(Collected data entries)
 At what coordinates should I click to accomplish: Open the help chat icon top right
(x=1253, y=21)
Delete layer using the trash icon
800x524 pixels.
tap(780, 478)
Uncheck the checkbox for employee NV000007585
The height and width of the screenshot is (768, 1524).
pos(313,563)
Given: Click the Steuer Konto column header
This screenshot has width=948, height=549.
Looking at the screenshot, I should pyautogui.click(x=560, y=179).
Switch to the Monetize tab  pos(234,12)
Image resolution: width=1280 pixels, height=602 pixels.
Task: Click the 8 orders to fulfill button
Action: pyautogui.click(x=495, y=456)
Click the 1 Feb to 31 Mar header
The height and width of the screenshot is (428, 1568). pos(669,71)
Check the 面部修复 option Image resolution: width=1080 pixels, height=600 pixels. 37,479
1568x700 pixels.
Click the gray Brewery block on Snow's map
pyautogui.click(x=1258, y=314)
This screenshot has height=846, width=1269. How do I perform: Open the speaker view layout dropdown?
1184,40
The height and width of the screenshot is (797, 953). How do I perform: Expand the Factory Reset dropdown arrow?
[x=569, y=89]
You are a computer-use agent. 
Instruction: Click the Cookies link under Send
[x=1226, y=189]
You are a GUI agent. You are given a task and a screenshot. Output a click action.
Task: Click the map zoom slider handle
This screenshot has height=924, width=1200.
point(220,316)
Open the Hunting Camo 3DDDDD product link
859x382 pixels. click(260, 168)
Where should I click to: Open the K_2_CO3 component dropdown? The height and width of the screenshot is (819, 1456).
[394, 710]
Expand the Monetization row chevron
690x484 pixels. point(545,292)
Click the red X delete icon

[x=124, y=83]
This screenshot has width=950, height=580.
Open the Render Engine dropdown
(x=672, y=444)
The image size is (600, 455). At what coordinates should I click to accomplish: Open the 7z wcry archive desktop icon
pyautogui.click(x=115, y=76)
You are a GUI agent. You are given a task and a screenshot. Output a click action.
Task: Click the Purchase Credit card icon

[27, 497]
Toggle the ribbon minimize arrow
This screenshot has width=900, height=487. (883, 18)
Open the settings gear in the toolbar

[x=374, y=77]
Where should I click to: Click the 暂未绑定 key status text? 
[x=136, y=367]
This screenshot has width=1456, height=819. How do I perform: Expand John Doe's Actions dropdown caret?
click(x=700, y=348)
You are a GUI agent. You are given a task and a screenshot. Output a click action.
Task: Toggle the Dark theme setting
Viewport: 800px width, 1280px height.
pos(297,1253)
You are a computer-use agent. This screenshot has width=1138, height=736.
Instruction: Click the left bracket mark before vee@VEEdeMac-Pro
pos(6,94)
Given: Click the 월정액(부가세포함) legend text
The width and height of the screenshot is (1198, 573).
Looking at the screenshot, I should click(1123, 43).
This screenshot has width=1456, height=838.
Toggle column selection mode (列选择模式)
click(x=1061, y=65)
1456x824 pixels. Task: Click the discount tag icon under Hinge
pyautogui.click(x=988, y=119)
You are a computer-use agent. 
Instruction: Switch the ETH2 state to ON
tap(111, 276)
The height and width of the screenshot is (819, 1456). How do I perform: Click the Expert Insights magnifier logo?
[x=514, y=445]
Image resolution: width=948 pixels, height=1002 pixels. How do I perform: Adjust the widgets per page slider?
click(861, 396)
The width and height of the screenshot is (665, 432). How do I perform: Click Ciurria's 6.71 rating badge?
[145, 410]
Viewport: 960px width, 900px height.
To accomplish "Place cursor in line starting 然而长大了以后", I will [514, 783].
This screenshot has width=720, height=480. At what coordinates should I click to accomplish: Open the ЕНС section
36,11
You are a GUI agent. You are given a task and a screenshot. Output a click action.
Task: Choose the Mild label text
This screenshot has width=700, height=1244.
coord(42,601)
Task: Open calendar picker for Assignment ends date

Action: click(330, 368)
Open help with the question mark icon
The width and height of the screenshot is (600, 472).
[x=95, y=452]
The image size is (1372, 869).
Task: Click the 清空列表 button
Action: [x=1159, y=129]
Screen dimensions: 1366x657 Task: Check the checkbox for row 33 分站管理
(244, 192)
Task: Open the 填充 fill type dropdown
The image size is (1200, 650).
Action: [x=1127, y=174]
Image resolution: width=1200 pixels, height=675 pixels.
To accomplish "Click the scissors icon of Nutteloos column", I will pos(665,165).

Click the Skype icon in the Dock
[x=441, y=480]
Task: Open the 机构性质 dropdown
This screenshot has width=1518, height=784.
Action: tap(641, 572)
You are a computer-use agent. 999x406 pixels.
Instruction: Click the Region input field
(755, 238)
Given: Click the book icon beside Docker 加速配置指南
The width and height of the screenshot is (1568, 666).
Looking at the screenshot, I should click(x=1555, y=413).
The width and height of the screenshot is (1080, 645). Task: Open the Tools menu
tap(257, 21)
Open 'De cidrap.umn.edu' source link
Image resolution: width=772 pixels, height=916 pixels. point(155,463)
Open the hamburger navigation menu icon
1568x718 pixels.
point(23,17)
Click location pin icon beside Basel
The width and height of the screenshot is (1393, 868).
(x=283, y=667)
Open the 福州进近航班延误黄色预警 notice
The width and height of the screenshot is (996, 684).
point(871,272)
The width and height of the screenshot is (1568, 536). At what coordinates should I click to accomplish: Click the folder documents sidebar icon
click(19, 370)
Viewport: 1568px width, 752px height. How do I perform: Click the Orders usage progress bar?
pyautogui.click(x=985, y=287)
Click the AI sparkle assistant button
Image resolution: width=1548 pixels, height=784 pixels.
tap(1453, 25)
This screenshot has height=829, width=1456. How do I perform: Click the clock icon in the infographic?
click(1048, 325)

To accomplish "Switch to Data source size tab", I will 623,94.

→ **REQUIREMENT**
Reproduce all of the entries above, swapping "Render Engine" for "Output Format" and leaving everything else unchanged.

→ **WRITTEN SOLUTION**
 At what coordinates should I click to accomplish: Open the help chat icon top right
(x=1253, y=21)
Delete layer using the trash icon
800x524 pixels.
tap(780, 478)
Uncheck the checkbox for employee NV000007585
The height and width of the screenshot is (768, 1524).
pos(313,563)
Given: Click the Steuer Konto column header
This screenshot has width=948, height=549.
Looking at the screenshot, I should pyautogui.click(x=560, y=179).
Switch to the Monetize tab  pos(234,12)
Image resolution: width=1280 pixels, height=602 pixels.
Task: Click the 8 orders to fulfill button
Action: pyautogui.click(x=495, y=456)
Click the 1 Feb to 31 Mar header
The height and width of the screenshot is (428, 1568). pos(669,71)
Check the 面部修复 option Image resolution: width=1080 pixels, height=600 pixels. 37,479
1568x700 pixels.
Click the gray Brewery block on Snow's map
pyautogui.click(x=1258, y=314)
This screenshot has height=846, width=1269. How do I perform: Open the speaker view layout dropdown?
1184,40
The height and width of the screenshot is (797, 953). How do I perform: Expand the Factory Reset dropdown arrow?
[x=569, y=89]
You are a computer-use agent. 
Instruction: Click the Cookies link under Send
[x=1226, y=189]
You are a GUI agent. You are given a task and a screenshot. Output a click action.
Task: Click the map zoom slider handle
This screenshot has height=924, width=1200.
point(220,316)
Open the Hunting Camo 3DDDDD product link
859x382 pixels. click(260, 168)
Where should I click to: Open the K_2_CO3 component dropdown? The height and width of the screenshot is (819, 1456).
[394, 710]
Expand the Monetization row chevron
690x484 pixels. point(545,292)
Click the red X delete icon

[x=124, y=83]
This screenshot has width=950, height=580.
Open the Output Format dropdown
(x=672, y=444)
The image size is (600, 455). At what coordinates should I click to accomplish: Open the 7z wcry archive desktop icon
pyautogui.click(x=115, y=76)
You are a GUI agent. You are given a task and a screenshot. Output a click action.
Task: Click the Purchase Credit card icon

[27, 497]
Toggle the ribbon minimize arrow
This screenshot has width=900, height=487. (883, 18)
Open the settings gear in the toolbar

[x=374, y=77]
Where should I click to: Click the 暂未绑定 key status text? 
[x=136, y=367]
This screenshot has width=1456, height=819. How do I perform: Expand John Doe's Actions dropdown caret?
click(x=700, y=348)
You are a GUI agent. You are given a task and a screenshot. Output a click action.
Task: Toggle the Dark theme setting
Viewport: 800px width, 1280px height.
pos(297,1253)
You are a computer-use agent. This screenshot has width=1138, height=736.
Instruction: Click the left bracket mark before vee@VEEdeMac-Pro
pos(6,94)
Given: Click the 월정액(부가세포함) legend text
The width and height of the screenshot is (1198, 573).
Looking at the screenshot, I should click(1123, 43).
This screenshot has width=1456, height=838.
Toggle column selection mode (列选择模式)
click(x=1061, y=65)
1456x824 pixels. Task: Click the discount tag icon under Hinge
pyautogui.click(x=988, y=119)
You are a computer-use agent. 
Instruction: Switch the ETH2 state to ON
tap(111, 276)
The height and width of the screenshot is (819, 1456). How do I perform: Click the Expert Insights magnifier logo?
[x=514, y=445]
Image resolution: width=948 pixels, height=1002 pixels. How do I perform: Adjust the widgets per page slider?
click(861, 396)
The width and height of the screenshot is (665, 432). How do I perform: Click Ciurria's 6.71 rating badge?
[145, 410]
Viewport: 960px width, 900px height.
To accomplish "Place cursor in line starting 然而长大了以后", I will [514, 783].
This screenshot has width=720, height=480. At what coordinates should I click to accomplish: Open the ЕНС section
36,11
You are a GUI agent. You are given a task and a screenshot. Output a click action.
Task: Choose the Mild label text
This screenshot has width=700, height=1244.
coord(42,601)
Task: Open calendar picker for Assignment ends date

Action: click(330, 368)
Open help with the question mark icon
The width and height of the screenshot is (600, 472).
[x=95, y=452]
The image size is (1372, 869).
Task: Click the 清空列表 button
Action: [x=1159, y=129]
Screen dimensions: 1366x657 Task: Check the checkbox for row 33 分站管理
(244, 192)
Task: Open the 填充 fill type dropdown
The image size is (1200, 650).
Action: [x=1127, y=174]
Image resolution: width=1200 pixels, height=675 pixels.
To accomplish "Click the scissors icon of Nutteloos column", I will pos(665,165).

Click the Skype icon in the Dock
[x=441, y=480]
Task: Open the 机构性质 dropdown
This screenshot has width=1518, height=784.
Action: tap(641, 572)
You are a computer-use agent. 999x406 pixels.
Instruction: Click the Region input field
(755, 238)
Given: Click the book icon beside Docker 加速配置指南
The width and height of the screenshot is (1568, 666).
Looking at the screenshot, I should click(x=1555, y=413).
The width and height of the screenshot is (1080, 645). Task: Open the Tools menu
tap(257, 21)
Open 'De cidrap.umn.edu' source link
Image resolution: width=772 pixels, height=916 pixels. point(155,463)
Open the hamburger navigation menu icon
1568x718 pixels.
point(23,17)
Click location pin icon beside Basel
The width and height of the screenshot is (1393, 868).
(x=283, y=667)
Open the 福州进近航班延误黄色预警 notice
The width and height of the screenshot is (996, 684).
point(871,272)
The width and height of the screenshot is (1568, 536). At what coordinates should I click to accomplish: Click the folder documents sidebar icon
click(19, 370)
Viewport: 1568px width, 752px height. How do I perform: Click the Orders usage progress bar?
pyautogui.click(x=985, y=287)
Click the AI sparkle assistant button
Image resolution: width=1548 pixels, height=784 pixels.
tap(1453, 25)
This screenshot has height=829, width=1456. How do I perform: Click the clock icon in the infographic?
click(1048, 325)

To accomplish "Switch to Data source size tab", I will 623,94.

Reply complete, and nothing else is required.